Output of kubectl describe service catalogservice
Name: catalogservice
Namespace: default
Labels: <none>
Annotations: <none>
Selector: app=catalogservice
Type: NodePort
IP: 10.98.238.198
Port: web 31003/TCP
TargetPort: 8080/TCP
NodePort: web 31003/TCP
Endpoints: 172.17.0.6:8080
Port: debug 5005/TCP
TargetPort: 5005/TCP
NodePort: debug 32003/TCP
Endpoints: 172.17.0.6:5005
Session Affinity: None
External Traffic Policy: Cluster
Events: <none>
This is the pods service.yml:
apiVersion: v1
kind: Service
metadata:
name: catalogservice
spec:
type: NodePort
selector:
app: catalogservice
ports:
- name: web
protocol: TCP
port: 31003
nodePort: 31003
targetPort: 8080
- name: debug
protocol: TCP
port: 5005
nodePort: 32003
targetPort: 5005
And in here I expose the containers port
spec:
containers:
- name: catalogservice
image: elps/myimage
ports:
- containerPort: 8080
name: app
- containerPort: 5005
name: debug
The way I build the image:
FROM openjdk:11
VOLUME /tmp
EXPOSE 8082
ADD /target/catalogservice-0.0.1-SNAPSHOT.jar catalogservice-0.0.1-SNAPSHOT.jar
ENTRYPOINT ["java", "-agentlib:jdwp=transport=dt_socket,address=5005,server=y,suspend=n", "-jar", "catalogservice-0.0.1-SNAPSHOT.jar"]

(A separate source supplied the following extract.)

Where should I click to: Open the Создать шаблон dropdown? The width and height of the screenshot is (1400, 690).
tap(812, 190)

When I execute nmap -p 5005 192.168.99.100 I receive
PORT STATE SERVICE
5005/tcp closed avt-profile-2
When I execute nmap -p 32003 192.168.99.100 I receive
PORT STATE SERVICE
32003/tcp closed unknown
When I execute nmap -p 31003 192.168.99.100 I receive
PORT STATE SERVICE
31003/tcp open unknown
When I execute kubectl get services I receive
NAME TYPE CLUSTER-IP EXTERNAL-IP PORT(S) AGE
catalogservice NodePort 10.108.195.102 <none> 31003:31003/TCP,5005:32003/TCP 14m
minikube service customerservice --url returns
http://192.168.99.100:32004
As an alternative to using a NodePort in a Service you could also use kubectl port-forward to access the debug port in your Pod.

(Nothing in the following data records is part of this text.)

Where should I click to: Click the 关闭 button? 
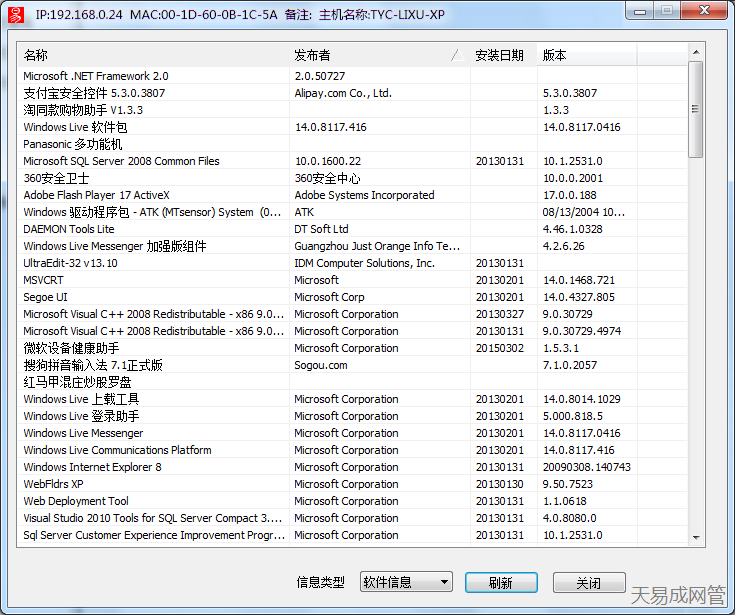pos(588,583)
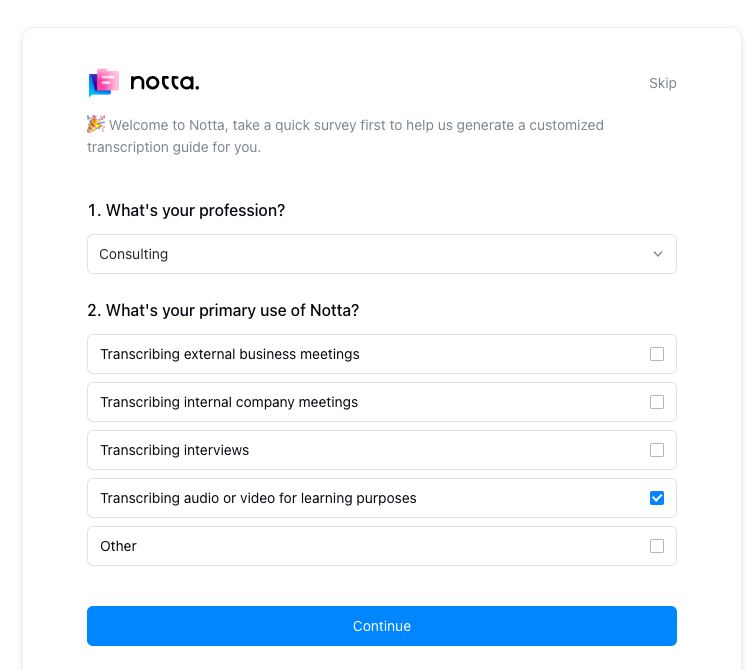
Task: Click the "Transcribing interviews" option text
Action: [x=175, y=450]
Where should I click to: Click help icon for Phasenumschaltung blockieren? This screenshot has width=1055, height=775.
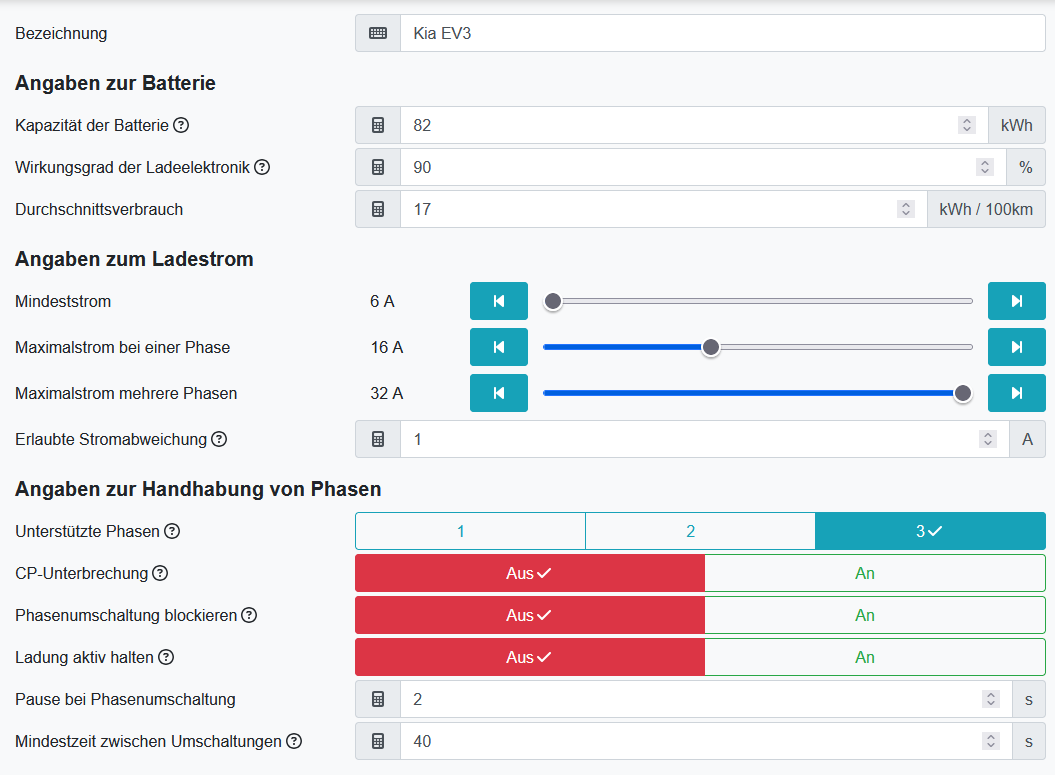coord(249,616)
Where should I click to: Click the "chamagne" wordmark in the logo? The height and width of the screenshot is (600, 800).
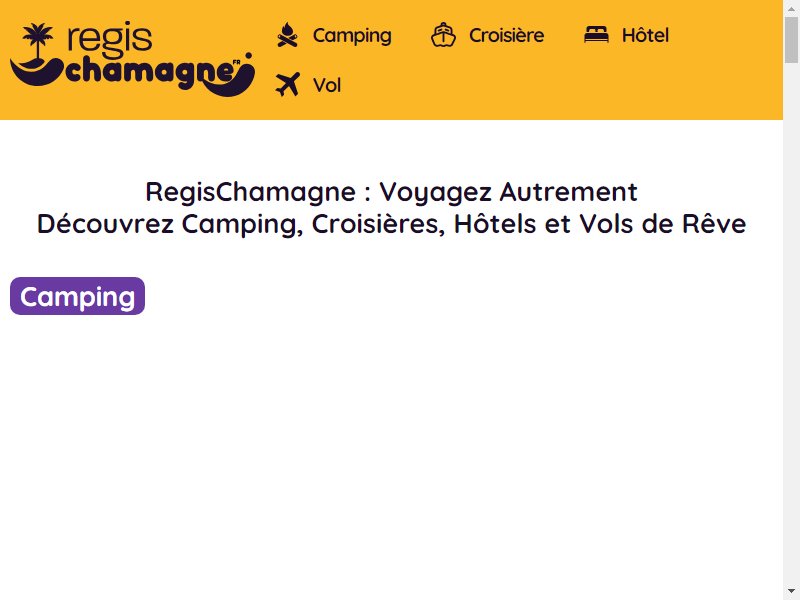tap(149, 74)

kubectl port-forward allows using resource name, such as a pod name, to select a matching pod to port forward to since Kubernetes v1.10.

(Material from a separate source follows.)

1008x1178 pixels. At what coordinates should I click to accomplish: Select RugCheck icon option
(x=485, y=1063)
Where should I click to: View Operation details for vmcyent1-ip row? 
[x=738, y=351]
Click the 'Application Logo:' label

You need to expose the debug port in the Deployment yaml for the Pod
spec:
containers:
...
ports:
...
- containerPort: 5005
Then get the name of your Pod via
kubectl get pods
and then add a port-forwarding to that Pod
kubectl port-forward podname 5005:5005
In IntelliJ you will be able to connect to
Host: localhost
Port: 5005
Alternatively, you can use the Cloud Code Intellij plugin.
Also, if you use Fabric8, it provides the fabric8:debug goal.
There was a slip in the yaml you first posted as:
- containerPort: 5050
name: debug
Should be:
- containerPort: 5005
name: debug
You also need to use the external port of 32003 when configuring the IntelliJ debugger. With those changes it should work.
You may also want to think about how to make it more flexible. In the past when I've done this I've used a different form for the docker start command that allows you to turn remote debug on and off by an environment variable called REMOTE_DEBUG, which for you would be:
CMD if [ "x$REMOTE_DEBUG" = "xfalse" ] ; then java $JAVA_OPTS -jar catalogservice-0.0.1-SNAPSHOT.jar ; else java $JAVA_OPTS -agentlib:jdwp=transport=dt_socket,address=5005,server=y,suspend=n -jar catalogservice-0.0.1-SNAPSHOT.jar ; fi
You'll probably find you want to set the env var $JAVA_OPTS to limit jvm memory use to avoid issues in k8s.